> BRIEF
Reproduce word for word the part of the mailing-list thread below on converting to UTF-8, starting at "To explicityly convert" and ending at "Boolean = True)".

[fpc-pascal] converting to UTF8

2022-03-23 Thread cibersvaa--- via fpc-pascal


Lazarus 2.012
FPC: 3.2.0
SVN: 64642
OS: Windows 10 Pro/win64

I'm reading from a file with character set win1252, I want to convert  
it to utf8, but I can't.


procedure TestString;
var
  Original:string;
  Converted:string;
begin
  original:='ESPA'#209'A'; //ESPAÑA WIN1252
  Converted:=ansiToUtf8(original);  // converts to 'ESPA'#239#191#189'A'
 // converted Should be 'ESPA'#195#145'A'
end;

I've tried playing with strings types, string, rawstring,ansistring,  
utf8string. No way. Any hint?



Saludos
Santiago A.



___
fpc-pascal maillist  -  fpc-pascal@lists.freepascal.org
https://lists.freepascal.org/cgi-bin/mailman/listinfo/fpc-pascal


Re: [fpc-pascal] converting to UTF8

2022-03-23 Thread LacaK via fpc-pascal



procedure TestString;
var
  Original:string;
  Converted:string;
begin
  original:='ESPA'#209'A'; //ESPAÑA WIN1252
  Converted:=ansiToUtf8(original);  // converts to 'ESPA'#239#191#189'A'
 // converted Should be 'ESPA'#195#145'A'
end;

I've tried playing with strings types, string, rawstring,ansistring, 
utf8string. No way. Any hint?




To explicityly convert between run-time code pages you can use 
procedure: SetCodePage(var s: RawByteString; CodePage: TSystemCodePage; 
Convert: Boolean = True)


SetCodePage(original, 1252, False);
SetCodePage(original, CP_UTF8, True);

-Laco.

___
fpc-pascal maillist  -  fpc-pascal@lists.freepascal.org
https://lists.freepascal.org/cgi-bin/mailman/listinfo/fpc-pascal


Re: [fpc-pascal] converting to UTF8

2022-03-23 Thread Mattias Gaertner via fpc-pascal
On Tue, 22 Mar 2022 04:47:50 -0400
cibersvaa--- via fpc-pascal  wrote:

> Lazarus 2.012
> FPC: 3.2.0
> SVN: 64642
> OS: Windows 10 Pro/win64
> 
> I'm reading from a file with character set win1252, I want to convert
> it to utf8, but I can't.

> SUPPLIED RECORDS
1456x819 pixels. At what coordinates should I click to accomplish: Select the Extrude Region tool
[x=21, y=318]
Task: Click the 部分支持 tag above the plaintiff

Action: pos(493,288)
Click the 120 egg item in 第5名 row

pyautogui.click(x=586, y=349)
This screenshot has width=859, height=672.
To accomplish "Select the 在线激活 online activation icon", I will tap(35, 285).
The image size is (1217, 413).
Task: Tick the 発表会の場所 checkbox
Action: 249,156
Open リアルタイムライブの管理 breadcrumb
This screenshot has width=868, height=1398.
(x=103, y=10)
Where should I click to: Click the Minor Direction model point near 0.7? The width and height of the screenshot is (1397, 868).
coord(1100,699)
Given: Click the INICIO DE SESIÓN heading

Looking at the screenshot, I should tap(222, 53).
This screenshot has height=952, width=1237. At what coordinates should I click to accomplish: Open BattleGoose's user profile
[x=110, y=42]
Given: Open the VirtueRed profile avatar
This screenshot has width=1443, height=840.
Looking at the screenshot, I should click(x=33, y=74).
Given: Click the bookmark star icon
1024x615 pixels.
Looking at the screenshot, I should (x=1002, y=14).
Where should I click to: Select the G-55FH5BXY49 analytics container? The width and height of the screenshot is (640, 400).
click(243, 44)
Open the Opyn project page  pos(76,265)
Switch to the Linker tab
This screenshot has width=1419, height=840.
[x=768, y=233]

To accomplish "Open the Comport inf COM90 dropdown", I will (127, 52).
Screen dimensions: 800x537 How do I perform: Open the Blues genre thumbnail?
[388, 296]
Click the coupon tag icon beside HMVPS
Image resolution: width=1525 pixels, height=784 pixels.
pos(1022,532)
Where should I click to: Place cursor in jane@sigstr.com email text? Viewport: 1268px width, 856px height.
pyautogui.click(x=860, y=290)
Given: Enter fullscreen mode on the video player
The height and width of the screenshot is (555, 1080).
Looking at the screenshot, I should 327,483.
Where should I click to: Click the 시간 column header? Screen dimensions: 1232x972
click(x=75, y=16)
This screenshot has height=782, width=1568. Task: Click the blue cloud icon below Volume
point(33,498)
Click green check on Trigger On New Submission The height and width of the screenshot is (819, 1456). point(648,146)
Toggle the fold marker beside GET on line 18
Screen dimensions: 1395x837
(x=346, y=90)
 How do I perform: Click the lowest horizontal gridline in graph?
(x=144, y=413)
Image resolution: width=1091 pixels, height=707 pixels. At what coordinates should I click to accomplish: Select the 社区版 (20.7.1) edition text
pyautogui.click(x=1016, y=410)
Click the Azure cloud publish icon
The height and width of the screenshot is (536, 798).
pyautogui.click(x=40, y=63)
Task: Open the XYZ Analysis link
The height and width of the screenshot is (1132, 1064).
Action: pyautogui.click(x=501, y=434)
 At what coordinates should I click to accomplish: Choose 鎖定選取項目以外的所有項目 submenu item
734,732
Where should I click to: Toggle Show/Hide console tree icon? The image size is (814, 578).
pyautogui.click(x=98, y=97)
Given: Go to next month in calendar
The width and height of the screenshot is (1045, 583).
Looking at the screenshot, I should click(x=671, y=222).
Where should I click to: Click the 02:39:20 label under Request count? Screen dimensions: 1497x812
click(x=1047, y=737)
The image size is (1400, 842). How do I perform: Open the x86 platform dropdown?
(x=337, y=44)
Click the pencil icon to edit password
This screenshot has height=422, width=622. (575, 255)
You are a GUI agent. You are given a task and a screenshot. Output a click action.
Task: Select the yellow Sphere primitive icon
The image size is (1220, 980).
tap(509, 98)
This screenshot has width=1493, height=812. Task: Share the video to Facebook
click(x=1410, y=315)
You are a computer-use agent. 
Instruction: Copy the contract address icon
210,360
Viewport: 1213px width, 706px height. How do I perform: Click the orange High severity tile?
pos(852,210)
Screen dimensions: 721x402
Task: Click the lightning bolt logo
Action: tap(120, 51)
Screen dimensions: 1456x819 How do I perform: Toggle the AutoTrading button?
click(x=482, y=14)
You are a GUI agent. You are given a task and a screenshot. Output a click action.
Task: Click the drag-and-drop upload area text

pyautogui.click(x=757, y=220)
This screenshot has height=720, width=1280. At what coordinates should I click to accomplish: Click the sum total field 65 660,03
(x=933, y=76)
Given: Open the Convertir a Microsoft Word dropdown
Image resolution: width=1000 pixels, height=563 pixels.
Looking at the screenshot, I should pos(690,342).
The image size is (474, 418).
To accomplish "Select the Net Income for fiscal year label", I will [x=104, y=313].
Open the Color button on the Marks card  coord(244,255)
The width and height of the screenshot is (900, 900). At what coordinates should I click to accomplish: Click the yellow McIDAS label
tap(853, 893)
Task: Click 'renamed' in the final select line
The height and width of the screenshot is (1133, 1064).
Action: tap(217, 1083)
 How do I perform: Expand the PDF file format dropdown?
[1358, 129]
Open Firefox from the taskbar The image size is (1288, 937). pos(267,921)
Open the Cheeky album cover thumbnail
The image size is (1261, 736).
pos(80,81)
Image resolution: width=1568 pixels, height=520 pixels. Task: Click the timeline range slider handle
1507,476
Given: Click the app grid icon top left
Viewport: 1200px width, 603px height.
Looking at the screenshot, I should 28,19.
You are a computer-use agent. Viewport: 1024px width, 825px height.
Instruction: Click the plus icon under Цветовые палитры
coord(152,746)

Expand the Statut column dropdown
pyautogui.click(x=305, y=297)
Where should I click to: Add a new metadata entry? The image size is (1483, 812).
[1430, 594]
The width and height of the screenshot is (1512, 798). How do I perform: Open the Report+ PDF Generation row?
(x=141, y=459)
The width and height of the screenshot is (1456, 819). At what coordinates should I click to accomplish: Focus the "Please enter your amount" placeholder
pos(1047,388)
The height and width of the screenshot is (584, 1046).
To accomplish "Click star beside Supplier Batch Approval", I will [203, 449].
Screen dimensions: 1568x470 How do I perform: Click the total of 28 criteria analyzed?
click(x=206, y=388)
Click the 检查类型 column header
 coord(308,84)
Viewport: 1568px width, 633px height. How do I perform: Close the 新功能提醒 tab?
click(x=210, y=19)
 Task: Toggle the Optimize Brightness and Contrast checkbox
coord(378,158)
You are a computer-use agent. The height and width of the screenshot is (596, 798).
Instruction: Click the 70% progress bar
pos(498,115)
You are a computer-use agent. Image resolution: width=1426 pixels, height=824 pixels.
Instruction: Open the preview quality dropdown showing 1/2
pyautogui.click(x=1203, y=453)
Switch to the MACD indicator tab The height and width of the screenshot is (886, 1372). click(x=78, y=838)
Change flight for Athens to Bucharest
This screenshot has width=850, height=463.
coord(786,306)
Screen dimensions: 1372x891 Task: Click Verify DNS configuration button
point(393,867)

> FULL ANSWER
To explicityly convert between run-time code pages you can use 
procedure: SetCodePage(var s: RawByteString; CodePage: TSystemCodePage; 
Convert: Boolean = True)